One thing to keep in mind about Russian is that there is a bit of a difference between the spoken language and the written language. This is in part because there are so many different dialects of Russian – around fifteen, to be precise. If learning to speak Russian well is important to you, consider an Udemy course that can focus in on the basics of conversational aspects of the language. It will help you to get a better handle on spoken Russian, even if you are still working on improving the reading and writing skills in your possession.

The Cyrillic Alphabet

The most important place to begin with Russian is learning its alphabet, which is different from that used with English. The modern Russian alphabet consists of 33 letters.

А–A, Б–Be, В–Ve, Г–Ge, Д–De, Е–Ye, Ё–Yo, Ж–Zhe, З–Ze, И–Ee, Й–Ee (short i), К–Ka, Л–El, М–Em, Н–En, О–O, П–Pe, Р–Er, С–Es, Т–Te, У–Oo, Ф–Ef, Х–Kha, Ц–Tse, Ч–Che, Ш–Sha, Щ–Shcha, Ъ–Tviordiy znak (no sound), Ы–ih, Ь–Myagkiy znak (soft sign), Э–E, Ю–Yoo, Я–Ya

For more information about the Russian alphabet, consider checking out Udemy’s Russian Alphabet Mastery course, or this Udemy blog post detailing the basics of the Russian alphabet.

The Fundamentals of Russian Grammar

At its core, Russian is a language of high inflection morphology. That may sound complex, but in layman’s terms just means that Russian words change frequently to correspond to things such as their subject’s number, gender, tense and sometimes other categories. Essentially, its alteration of words to express different grammatical categories — such as whether a word is of the past, present, or future tense — is higher in comparison to a language such as English.

For example, to say, “I walk,” “You walk,” or “We walk” in English requires no change in the word “walk” regardless of the way it is being used. Russian words, on the other hand, are changed by the addition of a prefix, suffix, or infix. In Russian, there are many such changes that may be made depending on the necessary grammatical category.

Understanding Nouns within Russian

To further explore Russian grammar, let’s have a look at the different forms, or inflections, of nouns and pronouns within the Russian language.
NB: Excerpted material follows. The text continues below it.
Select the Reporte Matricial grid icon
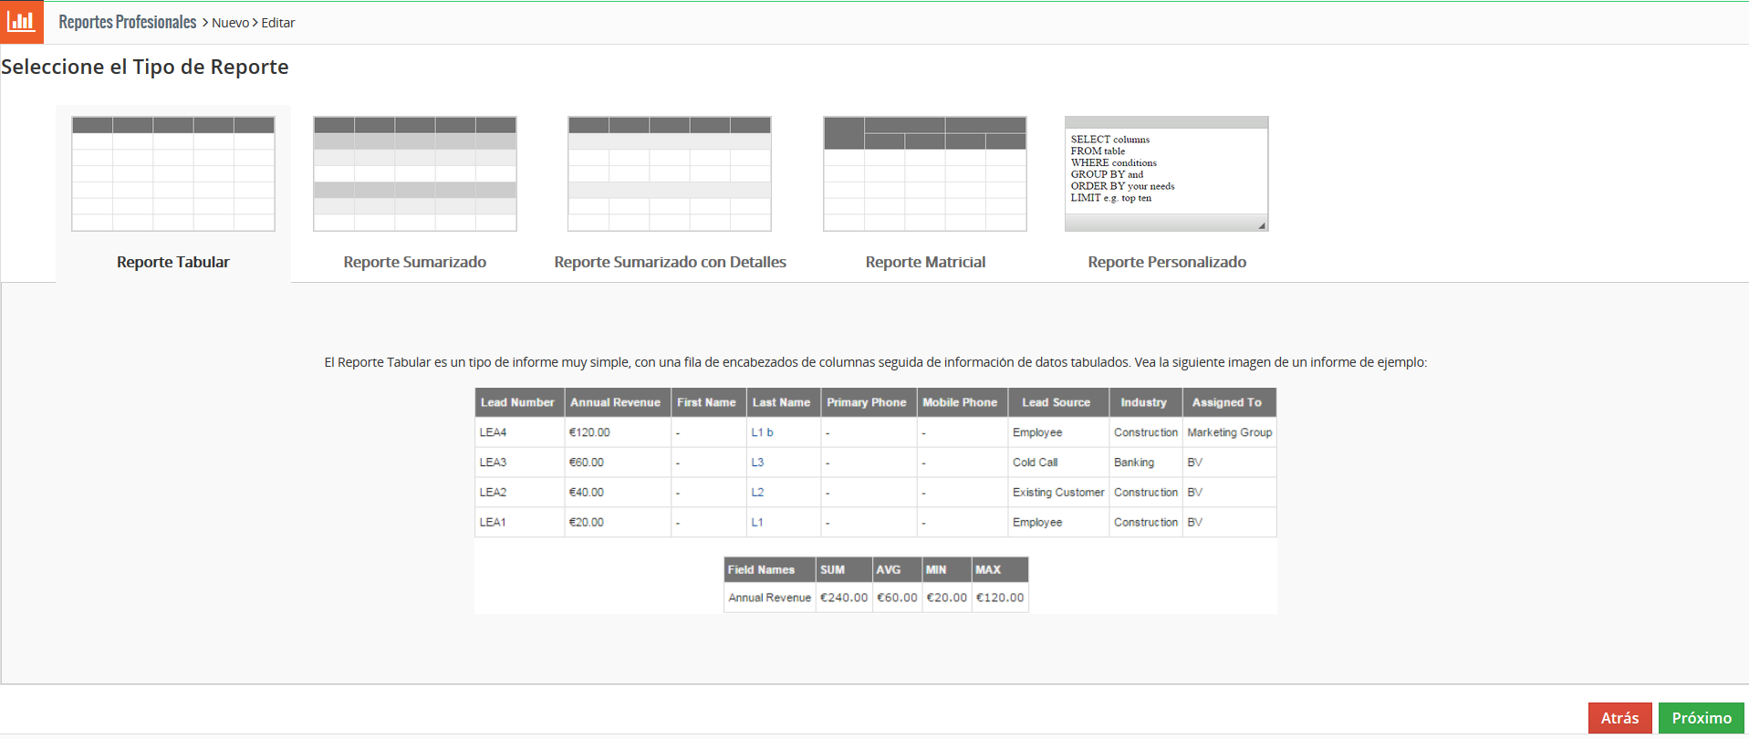Screen dimensions: 1749x739 (925, 173)
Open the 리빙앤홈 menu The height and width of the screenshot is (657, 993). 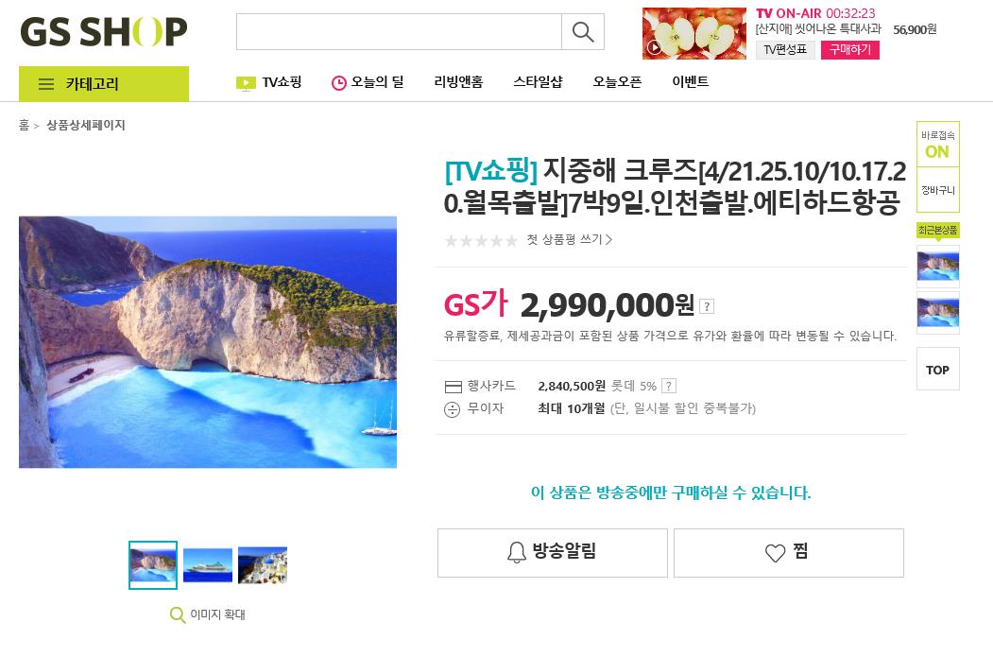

First, the different inflections are known as declensions, and they indicate the number as well as the gender for that specific noun. In Russian, there are roughly six grammatical cases that are the basis for forming specific declensions. They are as follows:

  • Nominative case ––subject for a verb; i.e. the noun that is doing something; ex: “The boy ran”
  • Genitive case ––a noun possessing another noun; ex: “Jane’s toy”
  • Dative case ––indication of a noun to which something is given; ex: “Charles gave James a gift”
  • Accusative case ––the direct object of a transitive verb; ex: “The woman sees the girl”
  • Instrumental case ––indication of a noun that is the means with which a subject accomplishes an action; ex: “I painted the picture with a brush”
  • Prepositional case ––the object of a preposition; ex: “in the car”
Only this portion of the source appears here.